Option Two is to use a tripod and the time exposure setting to record the background and then pop the main flash to record the subject in the foreground. Difficult, but possible.
Option Three is the simplest. Set the camera’s aperture to around f5.6 and the shutter speed to 1/15th of a second. You can even hand-hold at this slow shutter speed, as long as you lean on something. The slow shutter and wide open aperture gives enough light to get the background to show up on film, and the flash burst is enough to record the subject. Try it. Works!
You have to take the camera out of Auto mode and into manual. In fact, if you want to try something, go down to the pub and shoot the likely lads at 1/8th, 1/15th and a 1/30th and see the differences you will get. The subject will be OK in each, as the lighting for the foreground depends only on the flash power, while the background depends on the ambient light, and the longer the shutter is held open, the more background details you will get.
Another trick you can do with any camera that has a flash, be that built in or bolted to the top of it, is to throw colour at your subject. The important item of equipment is coloured cellophane paper (called ‘gels’ in the industry). Put a blue gel over the flash head and you will get a very ‘cold’ photograph, especially if you are taking pictures of people. Conversely, put an orange gel over the flash and you will get a wonderfully warm person in the foreground.
To go further, take the flash off the camera, shoot the subject side lit with a coloured gel over the flash. Experiment with blue, red, green, orange, yellow – we are not looking to reproduce reality here, we (that’s you) are trying to produce an artistic effect.

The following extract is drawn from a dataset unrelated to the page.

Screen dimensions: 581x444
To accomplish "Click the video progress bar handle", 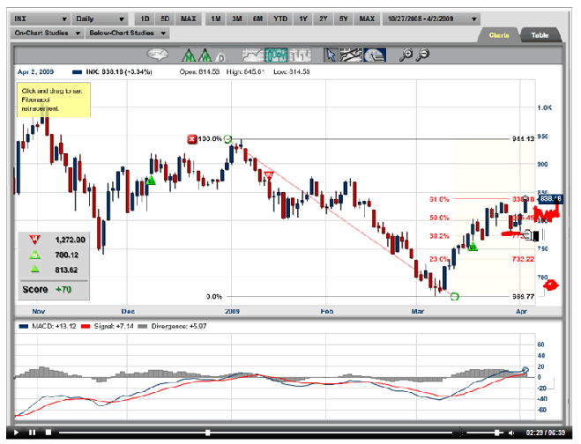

Most keen amateur photographers will have heard of the term “Fill-in Flash”. This refers to a reduced output flash burst, used to lighten shadows in harsh daylight, or to illuminate the front of a back-lit subject.
Reduce the output of the flash so it will gently lighten the shadows and not “blow out” the subject details like a searchlight. The trick is to either diffuse the flash with tracing paper and do not adjust the camera settings, or reduce the flash power setting by two aperture stops below that indicated by the camera. In other words, set the camera on f11 and the flash on f5.6.